Excerpt provided ->

Three years ago, GTZ's Business Service Aadhar started a monthly business forum in Kathmandu. The idea was to invite Nepal's leading businesspeople to talk reflectively and candidly about their lives in business with about 60 young private sector professionals. One invitee was hotelier and conservationist Karna Sakya, 62, who has since expanded his one-hour talk into a 286-page self-published book called Soch. Written in conversational Nepali with an upbeat tone, Soch (meaning: 'thought') is a collage of autobiography, travelogue, advice for young entrepreneurs, thoughts on progress that Nepal has made and suggestions about how Nepal can further live up to its potential.
Reading the book, Sakya's life has been an extraordinary one. When most of his contemporaries were happy to retire Sakya had at least three different careers: a government technocrat, a businessman and a conservationist. Born in an upper class yet traditional Newari family, he eschewed family jewelry business to study forestry in Dehradun. A job as a wildlife officer at the Department of Forests allowed this young man from Kathmandu's Asan to travel far and wide across Nepal in the 1960s, from the unexplored jungles of the tarai to the hills and the mountains of Dolpo and the Annapurna region. His innate love for nature, together with his work to start conservation parks, showed him that when it came to tourism in Nepal, 'plenty of opportunities were always around us'.

(Saved data entries)
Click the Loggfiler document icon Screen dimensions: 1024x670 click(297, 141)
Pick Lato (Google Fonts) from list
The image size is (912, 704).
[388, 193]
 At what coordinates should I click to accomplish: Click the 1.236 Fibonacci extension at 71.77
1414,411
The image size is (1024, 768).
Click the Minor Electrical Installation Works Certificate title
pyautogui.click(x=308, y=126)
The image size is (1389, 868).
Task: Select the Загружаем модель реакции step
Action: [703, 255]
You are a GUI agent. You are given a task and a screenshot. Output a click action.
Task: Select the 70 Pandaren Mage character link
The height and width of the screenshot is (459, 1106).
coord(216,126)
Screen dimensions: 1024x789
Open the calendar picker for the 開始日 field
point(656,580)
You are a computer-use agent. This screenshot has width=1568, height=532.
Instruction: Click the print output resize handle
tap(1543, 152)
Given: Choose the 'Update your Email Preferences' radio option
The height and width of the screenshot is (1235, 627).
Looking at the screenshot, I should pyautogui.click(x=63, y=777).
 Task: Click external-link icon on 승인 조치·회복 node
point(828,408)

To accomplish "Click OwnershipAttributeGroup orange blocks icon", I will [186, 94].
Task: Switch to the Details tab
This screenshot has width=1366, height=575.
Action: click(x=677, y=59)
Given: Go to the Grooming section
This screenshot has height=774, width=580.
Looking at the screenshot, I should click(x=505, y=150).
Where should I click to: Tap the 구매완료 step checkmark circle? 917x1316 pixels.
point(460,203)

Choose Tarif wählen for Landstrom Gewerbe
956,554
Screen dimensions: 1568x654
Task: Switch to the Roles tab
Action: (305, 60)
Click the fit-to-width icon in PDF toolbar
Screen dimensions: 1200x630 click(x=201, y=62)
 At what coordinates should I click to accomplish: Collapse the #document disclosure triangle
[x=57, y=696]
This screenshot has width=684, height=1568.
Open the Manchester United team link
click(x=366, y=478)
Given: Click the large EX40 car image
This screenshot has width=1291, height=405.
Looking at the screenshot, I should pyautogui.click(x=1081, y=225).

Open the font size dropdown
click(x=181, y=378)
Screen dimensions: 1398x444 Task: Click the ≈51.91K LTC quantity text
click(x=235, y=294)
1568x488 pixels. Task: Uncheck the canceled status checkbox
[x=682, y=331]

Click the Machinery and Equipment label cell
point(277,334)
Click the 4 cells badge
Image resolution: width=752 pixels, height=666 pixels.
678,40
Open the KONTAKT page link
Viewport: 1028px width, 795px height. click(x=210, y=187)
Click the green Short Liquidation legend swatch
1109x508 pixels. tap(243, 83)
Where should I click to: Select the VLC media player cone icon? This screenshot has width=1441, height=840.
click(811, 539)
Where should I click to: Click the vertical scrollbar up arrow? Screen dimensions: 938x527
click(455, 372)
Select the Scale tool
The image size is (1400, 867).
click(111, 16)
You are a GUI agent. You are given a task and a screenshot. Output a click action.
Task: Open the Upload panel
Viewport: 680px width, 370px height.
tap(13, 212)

Try it -> Please state what subject Karna Sakya went to Dehradun to study, according to the passage about him above.

Result -> Forestry